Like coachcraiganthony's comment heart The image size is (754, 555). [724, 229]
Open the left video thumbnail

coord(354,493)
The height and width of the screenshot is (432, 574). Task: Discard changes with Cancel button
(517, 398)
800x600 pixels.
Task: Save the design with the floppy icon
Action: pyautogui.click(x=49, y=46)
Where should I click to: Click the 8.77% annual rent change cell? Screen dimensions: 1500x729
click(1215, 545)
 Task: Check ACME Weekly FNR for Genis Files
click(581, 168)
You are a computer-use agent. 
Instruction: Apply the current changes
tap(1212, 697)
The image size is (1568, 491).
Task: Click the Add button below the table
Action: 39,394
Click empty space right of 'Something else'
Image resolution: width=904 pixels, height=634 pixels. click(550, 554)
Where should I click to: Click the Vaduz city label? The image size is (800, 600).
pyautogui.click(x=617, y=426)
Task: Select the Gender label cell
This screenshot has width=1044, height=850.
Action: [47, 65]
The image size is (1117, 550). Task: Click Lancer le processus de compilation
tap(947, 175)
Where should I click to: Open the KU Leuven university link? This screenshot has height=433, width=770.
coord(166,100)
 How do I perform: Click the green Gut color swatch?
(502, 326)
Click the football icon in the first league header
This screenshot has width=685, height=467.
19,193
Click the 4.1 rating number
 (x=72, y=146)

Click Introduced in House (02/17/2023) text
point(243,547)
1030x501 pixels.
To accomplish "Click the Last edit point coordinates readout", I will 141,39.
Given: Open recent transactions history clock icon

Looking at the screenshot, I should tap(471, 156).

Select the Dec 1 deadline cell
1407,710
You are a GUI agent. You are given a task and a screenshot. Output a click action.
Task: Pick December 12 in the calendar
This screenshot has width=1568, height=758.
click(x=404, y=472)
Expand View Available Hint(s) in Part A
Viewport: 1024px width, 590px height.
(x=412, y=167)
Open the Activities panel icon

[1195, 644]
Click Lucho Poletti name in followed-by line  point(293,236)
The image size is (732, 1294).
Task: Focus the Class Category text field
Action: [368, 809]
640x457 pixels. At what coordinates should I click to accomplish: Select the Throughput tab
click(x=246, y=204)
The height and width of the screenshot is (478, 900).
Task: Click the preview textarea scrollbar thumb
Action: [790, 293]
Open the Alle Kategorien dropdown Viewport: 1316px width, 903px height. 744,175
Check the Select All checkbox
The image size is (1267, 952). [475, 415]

=======

Once you reach the line containing "How do I perform: Click", transcribe it and each line after it through the end of the material, exactly and with nothing added.

 How do I perform: Click the green Gut color swatch?
(502, 326)
Click the football icon in the first league header
This screenshot has width=685, height=467.
19,193
Click the 4.1 rating number
 (x=72, y=146)

Click Introduced in House (02/17/2023) text
point(243,547)
1030x501 pixels.
To accomplish "Click the Last edit point coordinates readout", I will 141,39.
Given: Open recent transactions history clock icon

Looking at the screenshot, I should tap(471, 156).

Select the Dec 1 deadline cell
1407,710
You are a GUI agent. You are given a task and a screenshot. Output a click action.
Task: Pick December 12 in the calendar
This screenshot has width=1568, height=758.
click(x=404, y=472)
Expand View Available Hint(s) in Part A
Viewport: 1024px width, 590px height.
(x=412, y=167)
Open the Activities panel icon

[1195, 644]
Click Lucho Poletti name in followed-by line  point(293,236)
The image size is (732, 1294).
Task: Focus the Class Category text field
Action: [368, 809]
640x457 pixels. At what coordinates should I click to accomplish: Select the Throughput tab
click(x=246, y=204)
The height and width of the screenshot is (478, 900).
Task: Click the preview textarea scrollbar thumb
Action: [790, 293]
Open the Alle Kategorien dropdown Viewport: 1316px width, 903px height. 744,175
Check the Select All checkbox
The image size is (1267, 952). [475, 415]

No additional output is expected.